ABOUT THIS TASK: Repeat exactly the lines from the line containing "1568x391 pixels. At" through the last line of the records below, inclusive, and nothing else.

Stored data:
____________________
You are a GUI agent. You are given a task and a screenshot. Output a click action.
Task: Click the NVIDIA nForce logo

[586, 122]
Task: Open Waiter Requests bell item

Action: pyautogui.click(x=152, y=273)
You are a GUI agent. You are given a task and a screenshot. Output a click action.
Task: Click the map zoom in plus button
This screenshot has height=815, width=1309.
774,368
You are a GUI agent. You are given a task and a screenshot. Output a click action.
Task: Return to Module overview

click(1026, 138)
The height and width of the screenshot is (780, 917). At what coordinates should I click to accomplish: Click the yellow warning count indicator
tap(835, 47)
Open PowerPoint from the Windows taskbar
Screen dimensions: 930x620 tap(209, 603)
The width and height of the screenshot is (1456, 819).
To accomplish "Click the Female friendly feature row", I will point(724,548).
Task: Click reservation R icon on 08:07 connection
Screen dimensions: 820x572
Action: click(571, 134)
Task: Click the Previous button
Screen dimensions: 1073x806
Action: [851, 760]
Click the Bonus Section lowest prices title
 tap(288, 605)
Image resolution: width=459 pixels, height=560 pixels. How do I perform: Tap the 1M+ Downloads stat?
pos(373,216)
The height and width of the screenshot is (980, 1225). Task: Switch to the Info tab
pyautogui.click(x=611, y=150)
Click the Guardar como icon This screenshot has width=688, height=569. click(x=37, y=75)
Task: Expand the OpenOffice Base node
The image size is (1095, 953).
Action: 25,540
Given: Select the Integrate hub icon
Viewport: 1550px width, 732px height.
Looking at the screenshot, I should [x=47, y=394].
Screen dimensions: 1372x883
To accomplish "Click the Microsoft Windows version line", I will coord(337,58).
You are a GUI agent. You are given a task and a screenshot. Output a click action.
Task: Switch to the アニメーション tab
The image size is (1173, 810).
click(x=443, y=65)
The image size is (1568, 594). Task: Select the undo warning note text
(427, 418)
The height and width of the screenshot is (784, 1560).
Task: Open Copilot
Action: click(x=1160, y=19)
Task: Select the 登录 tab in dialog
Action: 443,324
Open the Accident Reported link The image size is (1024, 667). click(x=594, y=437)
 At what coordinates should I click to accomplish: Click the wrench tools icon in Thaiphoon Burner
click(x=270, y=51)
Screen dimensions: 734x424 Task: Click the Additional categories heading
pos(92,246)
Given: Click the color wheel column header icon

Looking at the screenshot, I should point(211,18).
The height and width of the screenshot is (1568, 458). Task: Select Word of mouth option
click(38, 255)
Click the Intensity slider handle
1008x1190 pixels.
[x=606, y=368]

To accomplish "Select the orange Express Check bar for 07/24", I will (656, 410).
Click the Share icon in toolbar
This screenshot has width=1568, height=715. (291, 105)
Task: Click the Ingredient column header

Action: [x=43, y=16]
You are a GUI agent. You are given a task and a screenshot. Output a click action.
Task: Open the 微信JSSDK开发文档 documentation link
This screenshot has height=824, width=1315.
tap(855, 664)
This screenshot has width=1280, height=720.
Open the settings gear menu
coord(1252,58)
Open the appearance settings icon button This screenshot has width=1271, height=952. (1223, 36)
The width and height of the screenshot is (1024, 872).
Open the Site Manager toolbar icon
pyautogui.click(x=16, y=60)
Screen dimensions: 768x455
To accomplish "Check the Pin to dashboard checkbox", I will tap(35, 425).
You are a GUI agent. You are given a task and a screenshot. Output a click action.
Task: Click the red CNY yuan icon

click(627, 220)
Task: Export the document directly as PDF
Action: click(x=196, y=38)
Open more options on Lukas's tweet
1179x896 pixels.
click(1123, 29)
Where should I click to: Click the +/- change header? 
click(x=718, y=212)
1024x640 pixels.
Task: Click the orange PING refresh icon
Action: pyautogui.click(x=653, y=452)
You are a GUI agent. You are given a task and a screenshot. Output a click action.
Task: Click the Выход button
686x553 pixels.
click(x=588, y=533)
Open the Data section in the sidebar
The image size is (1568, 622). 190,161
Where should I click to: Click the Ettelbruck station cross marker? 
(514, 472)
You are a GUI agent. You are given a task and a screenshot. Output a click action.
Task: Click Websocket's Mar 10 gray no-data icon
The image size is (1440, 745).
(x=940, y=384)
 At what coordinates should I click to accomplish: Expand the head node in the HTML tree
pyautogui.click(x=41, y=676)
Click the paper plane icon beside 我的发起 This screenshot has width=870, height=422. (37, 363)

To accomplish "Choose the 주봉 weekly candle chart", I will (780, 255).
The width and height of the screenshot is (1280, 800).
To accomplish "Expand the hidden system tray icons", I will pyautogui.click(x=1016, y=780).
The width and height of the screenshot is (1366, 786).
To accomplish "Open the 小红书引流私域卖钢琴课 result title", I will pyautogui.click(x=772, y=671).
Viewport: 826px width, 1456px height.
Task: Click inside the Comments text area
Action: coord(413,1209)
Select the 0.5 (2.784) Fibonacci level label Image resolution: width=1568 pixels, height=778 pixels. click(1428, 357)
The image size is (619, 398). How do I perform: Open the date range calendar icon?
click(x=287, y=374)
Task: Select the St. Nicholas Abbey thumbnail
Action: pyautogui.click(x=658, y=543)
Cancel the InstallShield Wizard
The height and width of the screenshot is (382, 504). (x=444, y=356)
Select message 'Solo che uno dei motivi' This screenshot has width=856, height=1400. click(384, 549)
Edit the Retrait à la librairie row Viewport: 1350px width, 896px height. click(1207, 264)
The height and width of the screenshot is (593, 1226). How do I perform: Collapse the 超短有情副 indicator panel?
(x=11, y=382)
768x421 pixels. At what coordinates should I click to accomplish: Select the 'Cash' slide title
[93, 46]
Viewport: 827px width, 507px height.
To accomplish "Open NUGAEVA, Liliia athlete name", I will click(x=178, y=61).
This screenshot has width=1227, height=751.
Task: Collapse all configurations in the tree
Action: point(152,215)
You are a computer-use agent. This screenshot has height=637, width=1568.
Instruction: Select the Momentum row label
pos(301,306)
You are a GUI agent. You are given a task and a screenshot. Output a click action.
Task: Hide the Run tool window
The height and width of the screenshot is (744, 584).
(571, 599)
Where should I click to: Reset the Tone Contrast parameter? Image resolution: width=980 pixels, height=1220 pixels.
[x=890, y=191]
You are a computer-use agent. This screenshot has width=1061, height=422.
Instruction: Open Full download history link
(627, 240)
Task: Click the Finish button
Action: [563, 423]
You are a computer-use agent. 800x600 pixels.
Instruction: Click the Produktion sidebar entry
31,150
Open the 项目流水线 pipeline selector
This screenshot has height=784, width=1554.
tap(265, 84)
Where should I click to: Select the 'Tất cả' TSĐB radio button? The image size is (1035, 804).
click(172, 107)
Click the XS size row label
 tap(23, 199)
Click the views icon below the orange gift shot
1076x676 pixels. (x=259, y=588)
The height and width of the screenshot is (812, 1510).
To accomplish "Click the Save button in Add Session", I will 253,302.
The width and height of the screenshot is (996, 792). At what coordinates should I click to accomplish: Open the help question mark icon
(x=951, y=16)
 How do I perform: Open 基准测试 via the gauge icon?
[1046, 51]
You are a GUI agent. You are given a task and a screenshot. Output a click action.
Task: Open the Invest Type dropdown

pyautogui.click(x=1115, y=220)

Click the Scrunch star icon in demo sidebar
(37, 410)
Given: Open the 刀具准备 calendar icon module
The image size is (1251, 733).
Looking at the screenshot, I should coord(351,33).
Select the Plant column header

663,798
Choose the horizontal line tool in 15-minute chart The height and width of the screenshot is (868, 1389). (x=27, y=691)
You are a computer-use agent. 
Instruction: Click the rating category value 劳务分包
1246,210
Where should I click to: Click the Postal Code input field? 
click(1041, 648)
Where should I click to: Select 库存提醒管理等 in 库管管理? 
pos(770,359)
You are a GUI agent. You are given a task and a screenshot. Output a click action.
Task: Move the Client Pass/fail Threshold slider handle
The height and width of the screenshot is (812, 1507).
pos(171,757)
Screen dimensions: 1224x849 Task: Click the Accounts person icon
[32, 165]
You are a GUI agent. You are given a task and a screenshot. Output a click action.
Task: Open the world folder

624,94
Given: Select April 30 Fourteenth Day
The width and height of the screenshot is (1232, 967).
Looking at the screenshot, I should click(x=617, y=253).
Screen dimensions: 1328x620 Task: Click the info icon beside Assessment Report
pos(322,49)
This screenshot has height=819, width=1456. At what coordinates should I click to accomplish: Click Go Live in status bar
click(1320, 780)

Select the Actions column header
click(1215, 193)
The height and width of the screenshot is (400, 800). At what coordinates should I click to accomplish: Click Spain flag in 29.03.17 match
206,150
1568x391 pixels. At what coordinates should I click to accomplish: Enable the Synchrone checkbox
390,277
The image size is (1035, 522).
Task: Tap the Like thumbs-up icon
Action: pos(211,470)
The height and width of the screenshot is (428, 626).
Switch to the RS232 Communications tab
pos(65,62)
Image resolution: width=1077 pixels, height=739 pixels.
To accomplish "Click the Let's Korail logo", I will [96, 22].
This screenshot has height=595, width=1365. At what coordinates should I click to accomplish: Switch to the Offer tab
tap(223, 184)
____________________
EXPECTED ANSWER:
1568x391 pixels. At what coordinates should I click to accomplish: Enable the Synchrone checkbox
390,277
The image size is (1035, 522).
Task: Tap the Like thumbs-up icon
Action: pos(211,470)
The height and width of the screenshot is (428, 626).
Switch to the RS232 Communications tab
pos(65,62)
Image resolution: width=1077 pixels, height=739 pixels.
To accomplish "Click the Let's Korail logo", I will [96, 22].
This screenshot has height=595, width=1365. At what coordinates should I click to accomplish: Switch to the Offer tab
tap(223, 184)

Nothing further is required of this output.